Saved data entries
==========

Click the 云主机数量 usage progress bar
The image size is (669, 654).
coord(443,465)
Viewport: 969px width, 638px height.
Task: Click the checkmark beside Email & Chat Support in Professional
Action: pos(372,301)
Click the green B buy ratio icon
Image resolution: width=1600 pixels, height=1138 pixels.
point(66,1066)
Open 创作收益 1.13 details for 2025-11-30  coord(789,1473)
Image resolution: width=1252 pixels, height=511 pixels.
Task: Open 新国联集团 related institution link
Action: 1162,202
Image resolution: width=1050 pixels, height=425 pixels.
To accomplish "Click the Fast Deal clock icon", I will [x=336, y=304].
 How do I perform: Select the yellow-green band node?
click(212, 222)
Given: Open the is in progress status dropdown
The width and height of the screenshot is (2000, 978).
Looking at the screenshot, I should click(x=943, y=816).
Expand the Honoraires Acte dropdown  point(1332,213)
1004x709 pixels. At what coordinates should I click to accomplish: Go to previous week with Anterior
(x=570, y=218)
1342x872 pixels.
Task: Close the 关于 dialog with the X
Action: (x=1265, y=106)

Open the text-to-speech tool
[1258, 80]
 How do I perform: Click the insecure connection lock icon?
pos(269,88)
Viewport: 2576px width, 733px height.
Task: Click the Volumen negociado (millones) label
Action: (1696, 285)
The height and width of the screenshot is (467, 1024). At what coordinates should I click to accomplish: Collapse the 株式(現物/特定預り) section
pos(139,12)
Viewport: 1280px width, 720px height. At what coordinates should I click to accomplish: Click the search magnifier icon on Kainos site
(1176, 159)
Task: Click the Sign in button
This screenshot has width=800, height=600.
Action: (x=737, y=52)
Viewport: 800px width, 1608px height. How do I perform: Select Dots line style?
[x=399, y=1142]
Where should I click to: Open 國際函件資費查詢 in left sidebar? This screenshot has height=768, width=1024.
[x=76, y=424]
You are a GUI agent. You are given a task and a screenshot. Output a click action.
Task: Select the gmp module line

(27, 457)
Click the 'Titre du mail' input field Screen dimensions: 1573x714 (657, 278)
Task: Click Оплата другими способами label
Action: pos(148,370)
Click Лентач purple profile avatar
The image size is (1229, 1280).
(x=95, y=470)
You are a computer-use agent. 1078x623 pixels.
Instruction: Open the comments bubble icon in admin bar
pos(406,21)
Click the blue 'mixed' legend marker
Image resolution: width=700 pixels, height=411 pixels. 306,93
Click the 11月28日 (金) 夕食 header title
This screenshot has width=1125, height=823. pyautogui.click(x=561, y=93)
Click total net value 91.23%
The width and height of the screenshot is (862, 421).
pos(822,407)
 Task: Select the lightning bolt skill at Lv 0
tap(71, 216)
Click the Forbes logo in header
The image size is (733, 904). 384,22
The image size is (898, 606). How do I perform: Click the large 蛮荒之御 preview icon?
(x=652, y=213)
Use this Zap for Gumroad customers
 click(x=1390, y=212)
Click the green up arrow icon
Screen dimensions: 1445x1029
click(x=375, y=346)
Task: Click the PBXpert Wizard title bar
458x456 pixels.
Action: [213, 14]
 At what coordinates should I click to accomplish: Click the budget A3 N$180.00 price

==========

• [Activity]:
Copy every line of the entries in which "dropdown" can be found.

• [Solution to the exercise]:
Given: Open the is in progress status dropdown
Expand the Honoraires Acte dropdown  point(1332,213)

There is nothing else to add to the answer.